Your results are strange, because patches work for me, both for PDF::API2 and PDF::Buider. You either did something wrong (then check again, please) or, perhaps, you are working with some internal modified version.
As to questions:
1) The issue with "$result->{' outto'} = [ $self ];" was described in the OP. File is either created anew or read from disk. In former case, the ' outto' property is initialized i.e. assigned. In latter case, it is not (maybe, rather, it is what's to be fixed?). All nodes in page tree seem to require this property to output themselves.
2) The "$result->{' realised'} = 0;" is useless because in all conditionals where this key is tested it is not compared to zero, but simply checked for truth. So it's OK to be non-existent. If you don't like it, then lift that line a few lines higher into "unless" block (as original author did in "copy" subroutine, please find).
What I think is going on:
Suppose some object is referenced in 2 different parts of PDF, e.g. as "6 0 R". When 1st fragment is parsed, Objind is created, but object #6 itself is not "realized" i.e. found through xref table and parsed from source. Then my program does something (call it X) that _does_ require this #6 to be "realized". OK, and it was. Later, for any reason, 2nd fragment of "6 0 R" was parsed. New Objind wasn't created, but the ' realized' flag was unset!!! Oops. Now, what if between realizing #6 and reading 2nd fragment I made any changes to #6's representation in memory? Very well. But now I do something similar (or not similar, doesn't matter) to (X) which resulted in checking if the #6 was "realized" and its subsequent "realization". Remember, flag has been unset, old version is _now_ parsed from source again, previous changes are lost.

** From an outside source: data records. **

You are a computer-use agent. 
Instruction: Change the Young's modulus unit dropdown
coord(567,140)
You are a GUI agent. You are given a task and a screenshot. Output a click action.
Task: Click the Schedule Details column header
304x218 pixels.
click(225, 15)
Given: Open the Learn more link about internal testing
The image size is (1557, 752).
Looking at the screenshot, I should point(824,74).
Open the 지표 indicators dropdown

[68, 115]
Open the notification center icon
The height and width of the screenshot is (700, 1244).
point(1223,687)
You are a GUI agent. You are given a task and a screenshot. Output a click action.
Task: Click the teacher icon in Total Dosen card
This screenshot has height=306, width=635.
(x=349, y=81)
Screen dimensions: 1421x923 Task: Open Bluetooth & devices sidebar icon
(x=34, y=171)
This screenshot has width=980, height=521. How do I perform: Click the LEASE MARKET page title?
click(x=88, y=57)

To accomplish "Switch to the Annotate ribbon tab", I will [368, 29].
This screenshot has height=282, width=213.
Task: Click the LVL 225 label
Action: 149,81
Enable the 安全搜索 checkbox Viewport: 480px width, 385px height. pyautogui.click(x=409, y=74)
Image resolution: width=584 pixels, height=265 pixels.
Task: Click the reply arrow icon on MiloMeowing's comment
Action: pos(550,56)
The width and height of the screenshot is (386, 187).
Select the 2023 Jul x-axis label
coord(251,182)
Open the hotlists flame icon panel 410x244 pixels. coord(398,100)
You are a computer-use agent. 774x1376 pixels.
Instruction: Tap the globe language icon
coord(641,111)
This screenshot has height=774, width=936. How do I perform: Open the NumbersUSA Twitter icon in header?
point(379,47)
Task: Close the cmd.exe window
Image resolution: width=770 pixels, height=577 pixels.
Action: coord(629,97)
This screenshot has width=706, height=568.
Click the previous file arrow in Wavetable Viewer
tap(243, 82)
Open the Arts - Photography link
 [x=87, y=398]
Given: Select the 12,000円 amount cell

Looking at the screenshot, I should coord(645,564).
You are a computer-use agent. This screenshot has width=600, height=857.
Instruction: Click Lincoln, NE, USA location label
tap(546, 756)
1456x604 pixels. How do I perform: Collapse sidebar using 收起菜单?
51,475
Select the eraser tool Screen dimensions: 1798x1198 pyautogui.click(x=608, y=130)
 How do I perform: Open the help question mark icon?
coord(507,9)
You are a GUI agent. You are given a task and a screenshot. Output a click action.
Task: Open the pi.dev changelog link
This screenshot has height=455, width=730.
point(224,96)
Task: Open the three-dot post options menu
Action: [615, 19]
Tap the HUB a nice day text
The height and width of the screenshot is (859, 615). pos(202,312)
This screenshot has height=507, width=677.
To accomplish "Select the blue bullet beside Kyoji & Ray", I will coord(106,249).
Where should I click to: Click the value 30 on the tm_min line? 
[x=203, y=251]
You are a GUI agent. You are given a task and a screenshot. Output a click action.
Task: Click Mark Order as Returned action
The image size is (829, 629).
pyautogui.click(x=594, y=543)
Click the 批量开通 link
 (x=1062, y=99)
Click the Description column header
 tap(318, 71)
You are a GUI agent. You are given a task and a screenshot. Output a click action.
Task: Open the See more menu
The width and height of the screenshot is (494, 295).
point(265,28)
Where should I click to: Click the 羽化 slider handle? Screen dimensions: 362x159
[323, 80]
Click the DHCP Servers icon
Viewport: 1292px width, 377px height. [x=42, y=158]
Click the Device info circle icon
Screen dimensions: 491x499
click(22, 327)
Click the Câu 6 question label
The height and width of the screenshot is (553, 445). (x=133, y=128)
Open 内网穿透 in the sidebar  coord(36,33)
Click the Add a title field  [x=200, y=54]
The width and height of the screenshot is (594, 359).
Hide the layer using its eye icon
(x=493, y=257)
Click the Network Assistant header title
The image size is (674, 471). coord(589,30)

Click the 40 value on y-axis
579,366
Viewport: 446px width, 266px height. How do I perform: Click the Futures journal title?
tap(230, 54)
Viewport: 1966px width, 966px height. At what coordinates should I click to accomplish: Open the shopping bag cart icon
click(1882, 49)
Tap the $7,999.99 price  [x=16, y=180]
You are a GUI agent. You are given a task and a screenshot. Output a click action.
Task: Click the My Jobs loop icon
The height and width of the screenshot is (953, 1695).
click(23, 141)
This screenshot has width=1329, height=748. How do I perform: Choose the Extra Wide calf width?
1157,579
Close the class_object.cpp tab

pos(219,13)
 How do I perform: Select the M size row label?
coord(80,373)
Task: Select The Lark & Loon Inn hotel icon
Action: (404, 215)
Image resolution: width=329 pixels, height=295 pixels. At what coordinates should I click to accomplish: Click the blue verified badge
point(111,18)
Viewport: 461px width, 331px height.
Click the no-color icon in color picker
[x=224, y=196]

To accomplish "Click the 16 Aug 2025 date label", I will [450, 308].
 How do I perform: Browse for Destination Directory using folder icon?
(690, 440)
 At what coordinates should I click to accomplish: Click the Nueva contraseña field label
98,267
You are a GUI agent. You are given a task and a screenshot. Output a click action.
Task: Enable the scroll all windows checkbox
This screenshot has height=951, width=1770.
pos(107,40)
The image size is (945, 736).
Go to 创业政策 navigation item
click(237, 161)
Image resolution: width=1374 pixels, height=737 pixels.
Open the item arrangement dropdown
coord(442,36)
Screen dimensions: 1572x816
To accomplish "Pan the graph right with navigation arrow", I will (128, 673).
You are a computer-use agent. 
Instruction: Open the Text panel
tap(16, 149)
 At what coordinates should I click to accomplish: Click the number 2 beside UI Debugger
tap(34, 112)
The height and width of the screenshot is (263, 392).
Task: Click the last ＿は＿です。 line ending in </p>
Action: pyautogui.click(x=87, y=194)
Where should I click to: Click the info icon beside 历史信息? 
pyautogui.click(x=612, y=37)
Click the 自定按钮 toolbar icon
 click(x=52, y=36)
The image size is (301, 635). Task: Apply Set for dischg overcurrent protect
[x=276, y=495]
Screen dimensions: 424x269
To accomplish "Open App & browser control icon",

3) The "sub realize" -- I think you misread it, the invocant of "read_obj" is not $self, so nothing strange is happening. Explicit return is right thing to do, but, though not your fault, it can lead to ugly and impossible-to-be-correct code, e.g. subroutine "val" in same module. Looks suspicious in original, too. (As you see, I can't help but digress.)
4) Pages.pm -- About this one I was absolutely wrong, sorry I have mislead anyone, my patch was invalid, new patch is attached. Thank you that you made me try to understand that code yet again.
Two separate lines of code in question (which were both modified in invalid patch) look deceptively similar -- the same! But they are very different. As you see, 1st one is now left alone, because it does as described in POD: if position to insert new page is too high, then insert it last.
OTOH, in 2nd fragment (the only present in suggested new patch) the loop directly above is guaranteed to trigger its "last", and it is only reachable if (1) we are adding to intermediate (not root) node, (2) it's being over-filled (so, new container is added to parent), (3) new container is, strictly, either prepended ($index == 0) or appended ($index == -1). So, the only thing I need to do here is to check $index and increase position to append (or otherwise it would be "prepending").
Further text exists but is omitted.